Don’t let that pocket deceive you- it’s gold paint!  The one I used is by Martha Stewart and it’s sort of an all-in-one craft paint.  I’ve used it before on fabric and it holds up really nicely in the wash.  I made a simple pocket shape on freezer paper (you could probably even trace the pocket pattern piece supplied in the Rowan pattern), ironed it on, and used a sponge brush to dab on the paint.  So easy.

One thing I love that some PDF pattern makers are doing now, is offering the sizes in layers- meaning, you can just print out the size you need, instead of printing all of them and then having to decipher which line to cut out for your particular size- which we all know, can be a pain in the ass sometimes.  I appreciate that Laura offers this in the Rowan.

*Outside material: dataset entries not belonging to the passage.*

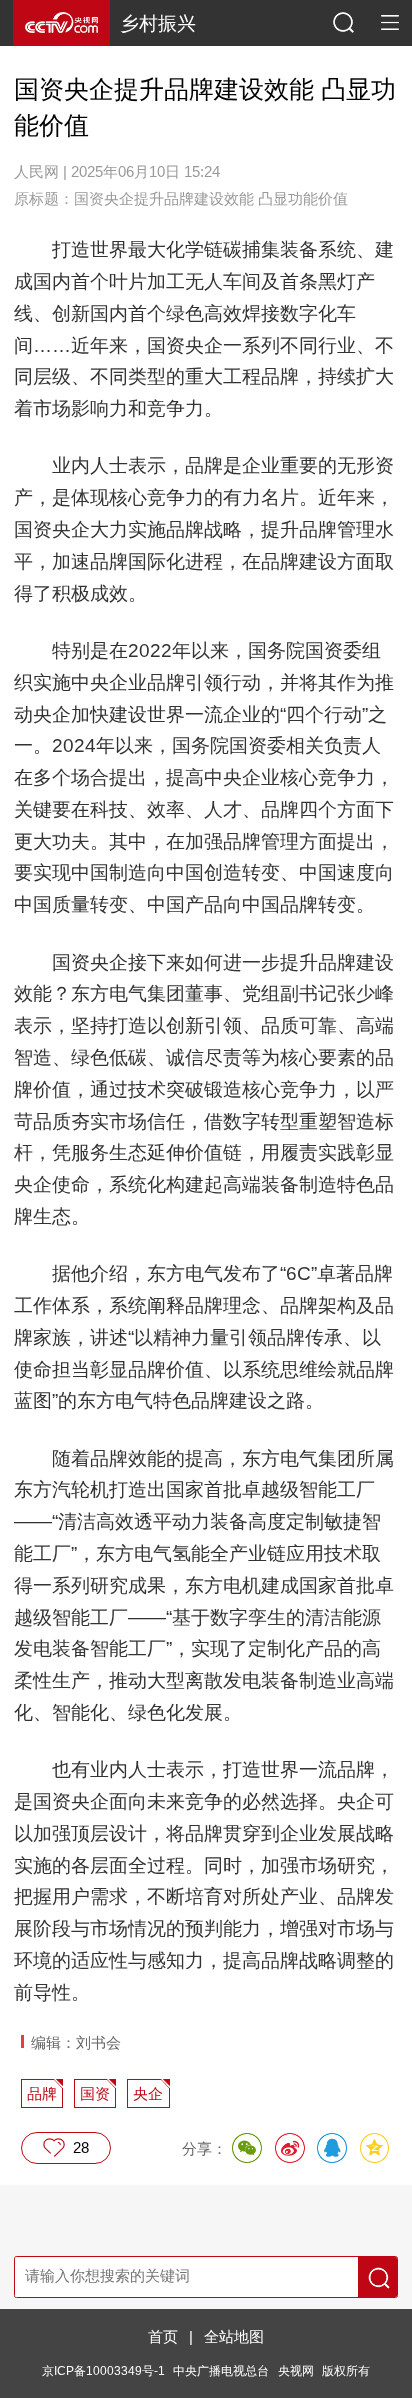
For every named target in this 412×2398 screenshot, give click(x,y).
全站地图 (234, 2337)
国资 (95, 2094)
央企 (148, 2094)
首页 (163, 2337)
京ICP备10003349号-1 (103, 2370)
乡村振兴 (158, 23)
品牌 (42, 2094)
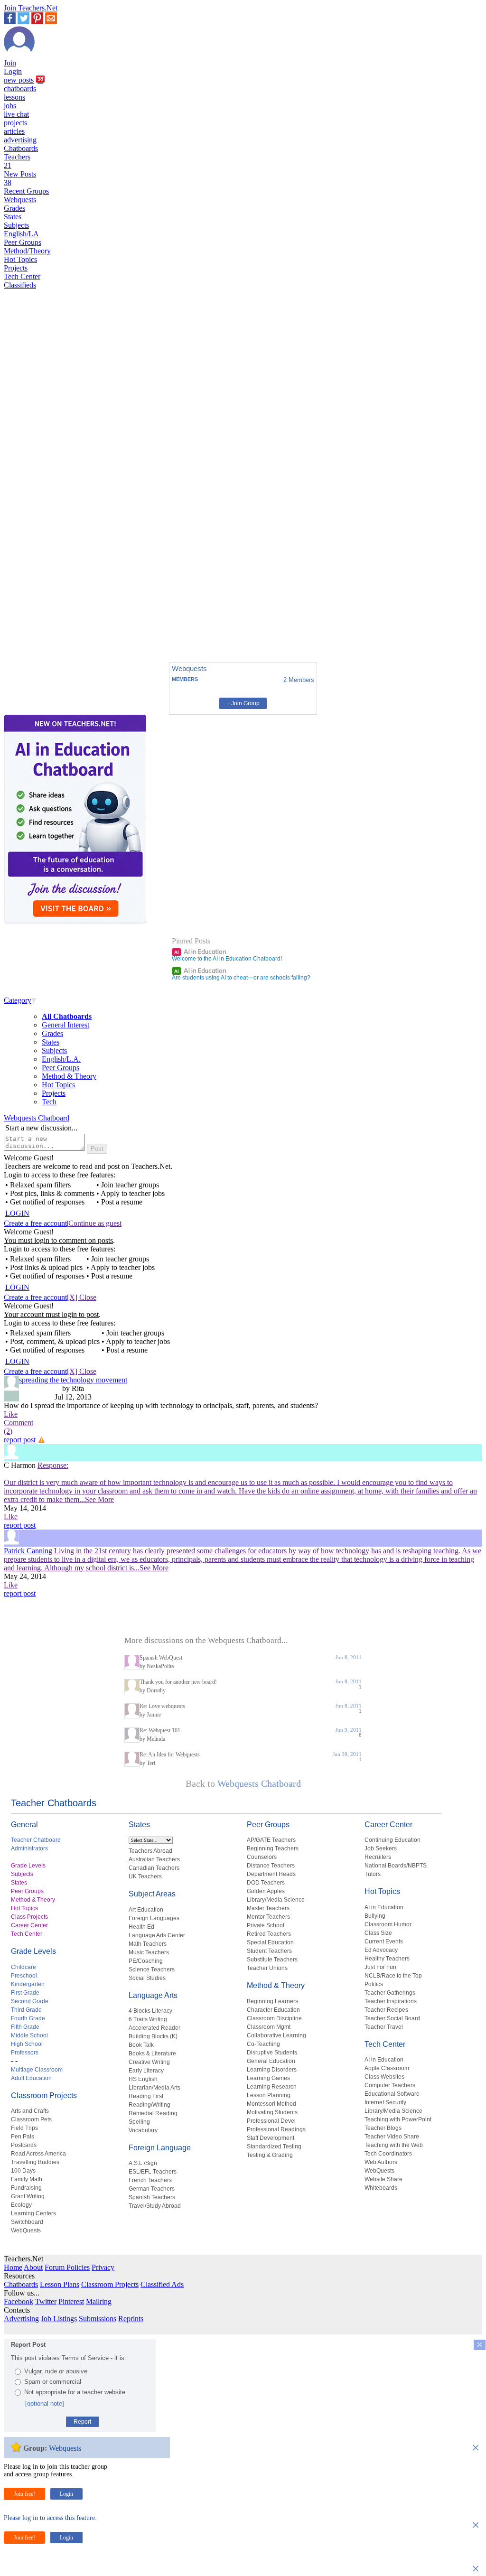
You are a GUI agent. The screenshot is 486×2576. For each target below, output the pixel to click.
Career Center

I cannot recommend this pattern enough.  It is chock-full of helpful tips, great photos, and very extensive instructions.  This would be great for a beginner who is ready to try sewing knits, or for the seasoned sewer looking for a legit tee pattern.

Rowan Tee Pattern Tour1

Get your Rowan in the Titchy Threads shop!  If you subscribe to the newsletter, you’ll receive a discount code.  Sweet! And check out the other Rowans on the tour today over at Chelise Patterson and Begin with B.

Thanks for reading!

-Erin

29 thoughts on “Rowan Tee

  1. I love it Erin! You totally got me with the painted on pocket, I only realised when you mentioned it. What a cute idea! I thought I vaguely recognised that print as a woven, so glad it worked for you, it looks so good against the white. Thanks so much for your kind words and for being on the tour.

  2. Love this! It’s perfect. It really looks like something you would buy at Tea Collection or somewhere expensive! 🙂 And not homemade at all. I love the slouchy teen comment as well as the Starbucks analogy. I often get a Caramel Frappucchino – tall, soy, decaf, no whip. I feel so high maintenance every time!

  3. Love it. What a professional collar! Mine always look a bit wonky. Loving the sleeve stripe! Reminds me of those pants you made with the patchwork down the side. So very cool. Thanks for the introduction to Laura and her patterns.